In via Padova Self.01, un artista di strada peruviano, ha realizzato il murales che ha colpito Marta Pistocchi e che raffigura proprio Sarita: “non a caso -sottolinea l’artista- il murales è stato realizzato in questa via che è il quartiere più simbolico di Milano per quanto riguarda la multietnicità, l’integrazione. Una santa protettrice degli ultimi, degli emarginati, non poteva che essere raffigurata in questa via.
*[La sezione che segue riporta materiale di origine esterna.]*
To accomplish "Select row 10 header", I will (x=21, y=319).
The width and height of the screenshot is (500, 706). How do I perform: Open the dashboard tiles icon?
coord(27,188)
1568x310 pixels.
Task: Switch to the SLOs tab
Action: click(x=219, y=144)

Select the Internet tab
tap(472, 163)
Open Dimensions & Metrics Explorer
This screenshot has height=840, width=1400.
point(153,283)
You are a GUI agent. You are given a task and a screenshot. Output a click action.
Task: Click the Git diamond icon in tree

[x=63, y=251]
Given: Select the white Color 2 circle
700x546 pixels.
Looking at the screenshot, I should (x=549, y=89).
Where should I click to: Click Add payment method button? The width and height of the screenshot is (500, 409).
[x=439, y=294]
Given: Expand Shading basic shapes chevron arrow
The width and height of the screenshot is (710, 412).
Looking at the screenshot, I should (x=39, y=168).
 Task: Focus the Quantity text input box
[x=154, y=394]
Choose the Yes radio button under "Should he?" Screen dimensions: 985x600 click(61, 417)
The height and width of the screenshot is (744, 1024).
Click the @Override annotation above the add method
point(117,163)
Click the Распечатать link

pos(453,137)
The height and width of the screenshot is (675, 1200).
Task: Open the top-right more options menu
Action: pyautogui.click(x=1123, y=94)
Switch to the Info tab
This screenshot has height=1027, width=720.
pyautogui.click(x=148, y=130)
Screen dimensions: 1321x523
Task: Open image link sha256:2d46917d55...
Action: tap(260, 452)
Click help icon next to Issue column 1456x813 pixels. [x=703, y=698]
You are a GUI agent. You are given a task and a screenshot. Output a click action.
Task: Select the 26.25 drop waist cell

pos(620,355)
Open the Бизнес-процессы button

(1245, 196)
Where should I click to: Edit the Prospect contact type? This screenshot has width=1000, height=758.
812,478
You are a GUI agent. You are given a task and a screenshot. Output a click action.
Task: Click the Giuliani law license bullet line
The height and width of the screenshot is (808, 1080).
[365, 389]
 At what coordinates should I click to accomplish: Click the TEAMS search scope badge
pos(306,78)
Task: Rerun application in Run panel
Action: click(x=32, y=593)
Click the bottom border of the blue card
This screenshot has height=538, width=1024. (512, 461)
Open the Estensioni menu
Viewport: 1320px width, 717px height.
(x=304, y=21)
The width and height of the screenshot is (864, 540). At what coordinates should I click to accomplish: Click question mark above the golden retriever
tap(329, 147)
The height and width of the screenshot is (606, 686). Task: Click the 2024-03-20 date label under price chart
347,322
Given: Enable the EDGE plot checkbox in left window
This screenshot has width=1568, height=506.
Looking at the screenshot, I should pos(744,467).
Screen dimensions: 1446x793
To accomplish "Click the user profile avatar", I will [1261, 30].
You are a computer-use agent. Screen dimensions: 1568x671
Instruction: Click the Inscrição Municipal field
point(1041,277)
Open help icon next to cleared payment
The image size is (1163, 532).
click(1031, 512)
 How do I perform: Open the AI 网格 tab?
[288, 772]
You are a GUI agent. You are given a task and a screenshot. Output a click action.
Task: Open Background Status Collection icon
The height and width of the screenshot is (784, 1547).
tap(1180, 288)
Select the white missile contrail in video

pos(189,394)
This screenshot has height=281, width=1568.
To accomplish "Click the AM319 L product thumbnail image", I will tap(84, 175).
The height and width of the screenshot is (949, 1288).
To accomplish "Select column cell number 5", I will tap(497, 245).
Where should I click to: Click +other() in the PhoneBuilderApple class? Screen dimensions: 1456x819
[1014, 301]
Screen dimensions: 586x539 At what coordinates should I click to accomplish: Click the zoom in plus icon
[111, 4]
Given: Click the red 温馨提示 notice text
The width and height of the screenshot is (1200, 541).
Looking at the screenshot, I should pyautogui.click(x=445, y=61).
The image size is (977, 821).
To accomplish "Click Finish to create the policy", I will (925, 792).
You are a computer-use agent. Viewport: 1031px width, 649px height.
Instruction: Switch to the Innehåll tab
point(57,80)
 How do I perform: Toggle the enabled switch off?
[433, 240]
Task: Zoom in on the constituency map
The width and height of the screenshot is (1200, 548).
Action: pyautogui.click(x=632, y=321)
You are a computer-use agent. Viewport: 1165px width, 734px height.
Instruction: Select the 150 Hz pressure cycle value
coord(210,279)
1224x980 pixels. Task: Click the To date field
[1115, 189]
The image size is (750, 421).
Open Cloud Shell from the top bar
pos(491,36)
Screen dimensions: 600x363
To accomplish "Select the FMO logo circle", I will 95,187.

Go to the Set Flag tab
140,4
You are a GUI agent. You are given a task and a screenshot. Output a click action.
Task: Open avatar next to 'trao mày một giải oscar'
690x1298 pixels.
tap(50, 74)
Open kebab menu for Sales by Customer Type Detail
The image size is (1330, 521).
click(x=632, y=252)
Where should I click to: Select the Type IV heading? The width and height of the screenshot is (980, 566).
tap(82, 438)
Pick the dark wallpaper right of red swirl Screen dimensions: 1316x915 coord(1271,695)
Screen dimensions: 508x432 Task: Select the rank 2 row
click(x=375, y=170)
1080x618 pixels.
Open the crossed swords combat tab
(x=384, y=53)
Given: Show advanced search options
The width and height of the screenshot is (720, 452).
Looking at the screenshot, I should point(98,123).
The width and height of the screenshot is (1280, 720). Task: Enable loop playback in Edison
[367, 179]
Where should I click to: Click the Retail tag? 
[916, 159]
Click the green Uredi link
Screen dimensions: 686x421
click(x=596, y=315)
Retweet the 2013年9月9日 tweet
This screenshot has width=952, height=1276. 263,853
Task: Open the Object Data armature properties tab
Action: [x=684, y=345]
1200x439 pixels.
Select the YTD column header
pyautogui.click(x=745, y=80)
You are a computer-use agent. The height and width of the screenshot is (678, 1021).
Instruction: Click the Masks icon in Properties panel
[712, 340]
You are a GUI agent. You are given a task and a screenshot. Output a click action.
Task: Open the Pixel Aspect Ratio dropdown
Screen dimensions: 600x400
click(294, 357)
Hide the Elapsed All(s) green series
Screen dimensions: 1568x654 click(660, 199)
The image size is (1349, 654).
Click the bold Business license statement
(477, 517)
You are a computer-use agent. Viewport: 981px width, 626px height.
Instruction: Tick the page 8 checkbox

Una via particolare -sottolinea- ma non difficile come spesso viene rappresentata”.

Una via e un quartiere, ora denominato Nolo, che tuttavia sta lentamente cambiando identità: “sta accadendo quello che è successo per il quartiere Isola -si rammarica Marta Pistocchi- un quartiere che era molto popolare e che è diventato di moda, dove gli affitti sono saliti alle stelle e gli abitanti sono stati costretti pian piano ad abbandonare. Ecco -sottolinea- ho paura che lo stesso possa accadere per via Padova e il quartiere”.

Tornando al murales “subito dopo il lockdown è stato coperto da una ‘mazza da covid’ -spiega Marta- un altro street artist aveva disegnato un mazza chiodata che rappresentava il virus sul murales di Sarita. Questo ha scatenato le proteste del quartiere e dopo qualche giorno questa mazza è stata cancellata a colpi di vernice nera. Vero è che la street art è impermanente per definizione -commenta la cantautrice- ma ad osservare quel muro sembra che sia stata consumata una battaglia privata tra street artist, che non hanno per nulla tenuto in considerazione i sentimenti della gente del quartiere nei confronti di quel disegno”.

E a proposito di coronavirus, Marta Pistocchi si dice molto arrabbiata, ma anche molto preoccupata, per quanto sta succedendo in questi giorni: “in un momento del genere viene un grande rabbia perché facciamo un mestiere che non è tutelato e non ti dà certezze. Adesso -osserva- ci stanno togliendo anche il diritto al lavoro e questo vuol dire togliere la dignità alle persone. La nostra è una repubblica fondata sul lavoro e il lavoro dà dignità alla gente”.

Un lockdown che, di fatto, ha interrotto la promozione dell’ultimo lavoro di Marta Pisatocchi, ‘Topoanomastica’, che l’artista aveva programmato di presentare sotto forma teatrale con ‘Toponomastica Teatro Canzone Comico’ una formula che si ispira alla tradizione del cabaret milanese e dei suoi maestri (Enzo Jannacci, Dario Fo, Giorgio Gaber) per poi contaminarsi: il corpo comico prende il sopravvento, giocando con leggerezza e originalità conducendo lo spettatore alla scoperta di una Milano “che troppo spesso -sottolinea- non sappiamo guardare con occhi attenti”.

“Mettiamo in scena una conferenza di topi, per un pubblico di topi -spiega Marta Pistocchi- dove raccontiamo la nostra particolare visione della città, una visone dal basso, dalle piccole cose che sfuggono all’osservatore frettoloso che non si guarda abbastanza attorno. La morale è che i veri padroni della città non sono gli umani ma sono i topi che ne conoscono gli angoli più nascosti. Ovviamente è una metafora dove Milano, che viene vista come la città della moda, delle luci, dei grattacieli, in realtà è fatta soprattutto di persone comuni che vengono dal basso”.